The Company's advisers have made an application to the Inland Revenue seeking
the Inland Revenue's assurance that the proposed issue of the EIS/VCT Placing
Shares to certain institutional and other investors will be a qualifying
investment for the purposes of the EIS and will be a 'qualifying company' for
the purposes of investments by VCTs. The Directors intend to obtain such
assurance from the Inland Revenue prior to the EGM.
The continuing availability of EIS relief and the status of the Placing Shares
as a qualifying holding for VCT purposes will be conditional, inter alia, on the
Company continuing to satisfy the requirements for a qualifying company
throughout the period of three years from the date of the investor making his
investment (under EIS), and, for VCT purposes, throughout the period the
Ordinary Shares are held as a 'qualifying holding.'
Investors considering taking advantage of any of the reliefs under the EIS or
available to VCTs should seek their own professional advice in order that they
may fully understand how the rules apply in their individual circumstances.
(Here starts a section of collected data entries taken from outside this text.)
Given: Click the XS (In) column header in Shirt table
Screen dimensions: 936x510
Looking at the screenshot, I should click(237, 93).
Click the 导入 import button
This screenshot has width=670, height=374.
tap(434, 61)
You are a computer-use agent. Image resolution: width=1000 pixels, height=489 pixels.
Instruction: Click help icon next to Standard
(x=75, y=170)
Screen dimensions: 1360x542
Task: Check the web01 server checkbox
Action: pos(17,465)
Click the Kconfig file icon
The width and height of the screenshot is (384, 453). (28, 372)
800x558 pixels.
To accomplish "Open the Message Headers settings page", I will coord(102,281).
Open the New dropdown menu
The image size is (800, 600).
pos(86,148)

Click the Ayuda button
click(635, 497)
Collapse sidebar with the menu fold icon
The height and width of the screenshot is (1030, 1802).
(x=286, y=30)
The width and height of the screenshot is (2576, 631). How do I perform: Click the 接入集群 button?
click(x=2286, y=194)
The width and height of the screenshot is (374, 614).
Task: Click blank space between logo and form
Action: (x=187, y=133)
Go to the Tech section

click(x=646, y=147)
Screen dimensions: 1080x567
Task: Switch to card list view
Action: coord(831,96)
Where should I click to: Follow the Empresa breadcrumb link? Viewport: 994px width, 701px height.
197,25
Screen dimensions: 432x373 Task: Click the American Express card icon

Admission of the Placing Shares is expected to occur in two tranches: firstly
the EIS/VCT Placing Shares on 18 May 2004 and secondly the Non-EIS/VCT Placing
Shares on 19 May 2004. The Placing has been structured this way to allow the
first tranche of EIS/VCT Placing Shares to be eligible as qualifying investments
under EIS and as a 'qualifying company' for the purposes of investments by VCTs.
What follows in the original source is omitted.